本发明涉及生物技术和分子生物学技术领域，具体涉及人sB7‑H4真核表达蛋白质单体的制备方法。该人sB7‑H4真核表达蛋白质单体的制备方法，是通过对密码子进行优化，并在N端插入人IgFc作为纯化标签，且在融合蛋白的N端插入人工引导序列，实现蛋白的高效可溶性分泌表达。

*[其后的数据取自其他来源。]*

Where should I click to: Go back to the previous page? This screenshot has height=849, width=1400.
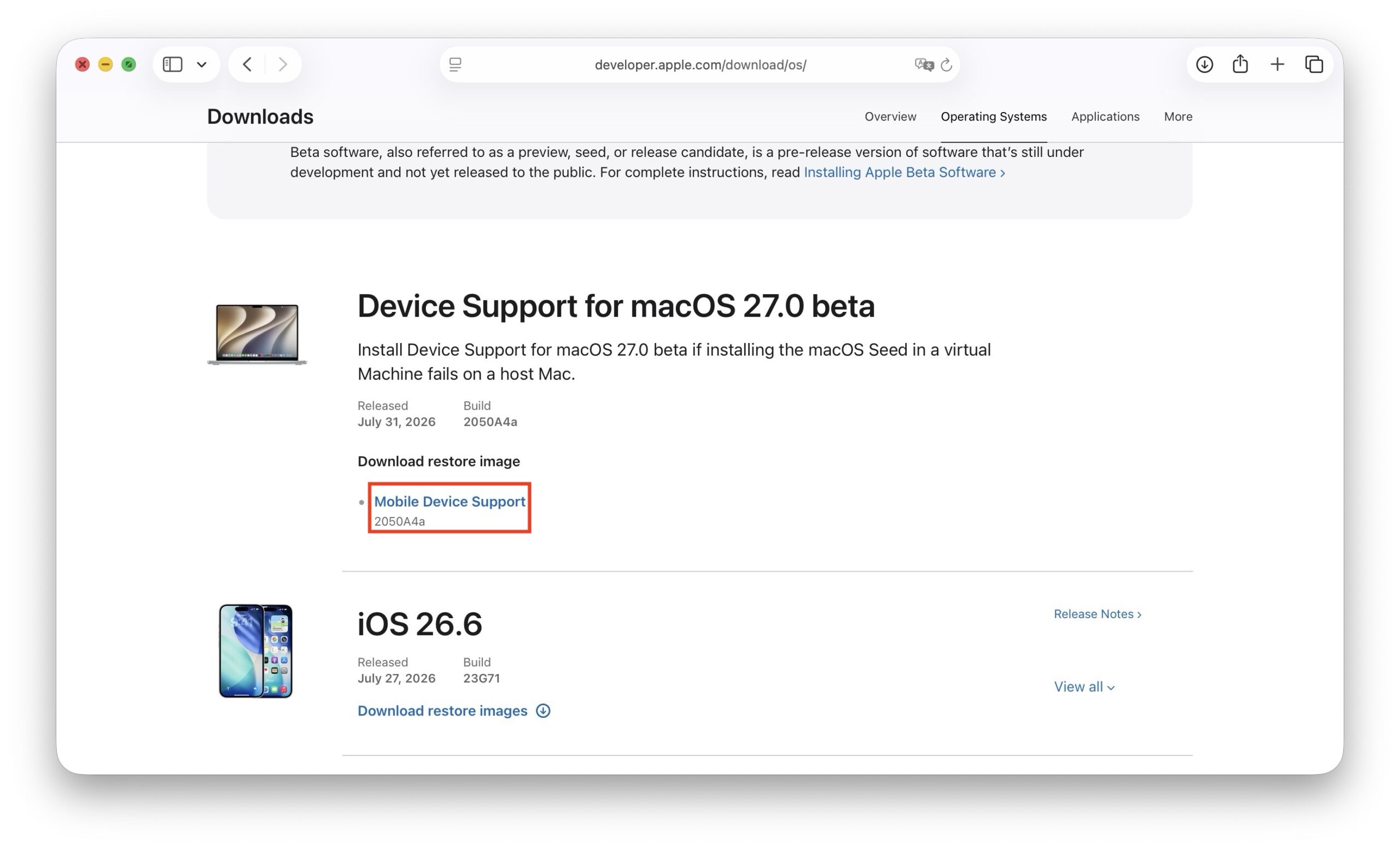click(247, 64)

本发明所制备的人sB7‑H4真核表达蛋白质单体可用于作为抗原免疫动物制备抗体，也可用于作为检测人sB7‑H4的参考标准品，同时还可以作为B7‑H4的诱骗受体，竞争抑制B7‑H4信号通路，用于肿瘤等免疫性疾病的治疗。

主权项

人sB7‑H4真核表达蛋白质单体的制备方法，其特征在于：它包括以下步骤：步骤一，基因序列确定、密码子优化和基因合成：选择人sB7‑H4基因序列，通过全基因合成的方式合成表达人sB7‑H4全长基因；采用人IgF c作为标签，并插入FLAG/EK蛋白酶酶切位点，前端插入人工信号肽，并根据载体和表达细胞的特性对密码子进行优化；以pcDNA3.1作为表达载体在293‑T细胞中进行表达；步骤二，载体构建和质粒提取：（1）基因合成：对步骤一所合成表达的人sB7‑H4胞外功能区全长基因，在5’端加入EcoRI酶切位点，3’端加入HindIII酶切位点，目的片段双酶切后连接入pcDNA3.1载体中；（2）目的片段与空载体双酶切：分别向目的片段和空载体中加入EcoRI和HindIII进行双酶切反应；（3）目的片段与载体连接：双酶切后用T4 DNA 连接酶连接目的片段和载体质粒，在离心管中配置连接反应液，用移液器吹打混匀连接反应物，并进行常温反应一定时间；（4）转化感受态细胞Trans1 T1；（5）鉴定：进行阳性菌落的PCR鉴定，然后将通过菌液PCR检测的阳性菌液进行测序，将步骤（3）目的片段与载体连接步骤中得到的序列与步骤一合成的人sB7‑H4全长基因序列进行对比分析，确定其是否为目的基因；（6）无内毒素质粒抽提：按照E.Z.N.A. ® Endo‑free Plasmid Maxi Kit（Omega）试剂盒说明书进行无内毒素质粒抽提，并低温保存；步骤三，细胞培养和转染：（1）细胞复苏；（2）细胞培养；（3）细胞瞬时转染；步骤四，蛋白质表达和纯化：（1）蛋白表达与鉴定：sB7‑H4蛋白质在293‑T和CHO细胞中进行表达，并对所表达的sB7‑H4蛋白质进行鉴定；（2）蛋白酶切；（3）蛋白纯化。